## Passage
A payments bank is a type of non-full service niche bank in India. A bank licensed as a payments bank can only receive deposits and provide remittances. It cannot carry out lending activities. This type of bank was created to help India reach its financial inclusion targets. This type of bank is targeted at migrant labourers, low income households, small businesses, and other unorganised sector entities.
The minimum capital requirement is ₹100 crore. For the first five years, the stake of the promoter should be 40% minimum. Foreign share holding will be allowed in these banks as per the rules for FDI in private banks in India. The voting rights will be regulated by the Banking Regulation Act, 1949. The voting right of any shareholder is capped at 10%, which can be raised to 26% by Reserve Bank of India (RBI). Any acquisition of over than 5% will require approval of the RBI. The majority of the bank's board of director should consist of independent directors, appointed according to RBI guidelines.

## Task A
Using the payments bank passage, mark each statement yes or no and quote the words that decide it: (i) A payments bank may carry out lending activities. (ii) For the first five years, the promoter's stake must be at least 40%. (iii) The RBI can raise a shareholder's voting cap from 10% to 26%.
## Task B
Reproduce the part of the payments bank passage starting with "The minimum capital" and going on through "to RBI guidelines.", keeping every word and mark unchanged.

## Dataset content
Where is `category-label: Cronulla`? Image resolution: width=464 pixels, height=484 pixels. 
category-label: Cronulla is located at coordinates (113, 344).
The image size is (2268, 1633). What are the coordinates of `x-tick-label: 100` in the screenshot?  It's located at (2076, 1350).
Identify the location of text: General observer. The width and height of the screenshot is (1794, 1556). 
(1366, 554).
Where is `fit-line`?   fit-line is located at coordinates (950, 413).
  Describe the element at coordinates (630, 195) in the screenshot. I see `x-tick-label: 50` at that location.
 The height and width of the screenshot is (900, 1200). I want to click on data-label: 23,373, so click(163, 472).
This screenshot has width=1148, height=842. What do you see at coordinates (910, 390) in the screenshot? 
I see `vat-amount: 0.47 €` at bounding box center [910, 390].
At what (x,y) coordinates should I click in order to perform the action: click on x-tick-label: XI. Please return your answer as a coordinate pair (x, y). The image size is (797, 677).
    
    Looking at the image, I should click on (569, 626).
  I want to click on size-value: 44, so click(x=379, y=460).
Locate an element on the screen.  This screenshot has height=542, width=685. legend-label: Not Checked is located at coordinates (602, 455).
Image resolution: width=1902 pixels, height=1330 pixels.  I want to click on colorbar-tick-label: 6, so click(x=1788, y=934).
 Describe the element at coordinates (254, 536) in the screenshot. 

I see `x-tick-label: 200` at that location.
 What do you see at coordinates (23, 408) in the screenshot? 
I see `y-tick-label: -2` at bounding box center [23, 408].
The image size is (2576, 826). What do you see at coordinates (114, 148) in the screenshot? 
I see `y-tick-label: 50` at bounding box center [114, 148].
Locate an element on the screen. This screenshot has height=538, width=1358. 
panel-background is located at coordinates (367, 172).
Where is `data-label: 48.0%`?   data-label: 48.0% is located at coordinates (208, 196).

## Answer box A
(i) No: "It cannot carry out lending activities."
(ii) Yes: "For the first five years, the stake of the promoter should be 40% minimum."
(iii) Yes: "The voting right of any shareholder is capped at 10%, which can be raised to 26% by Reserve Bank of India (RBI)."

## Answer box B
The minimum capital requirement is ₹100 crore. For the first five years, the stake of the promoter should be 40% minimum. Foreign share holding will be allowed in these banks as per the rules for FDI in private banks in India. The voting rights will be regulated by the Banking Regulation Act, 1949. The voting right of any shareholder is capped at 10%, which can be raised to 26% by Reserve Bank of India (RBI). Any acquisition of over than 5% will require approval of the RBI. The majority of the bank's board of director should consist of independent directors, appointed according to RBI guidelines.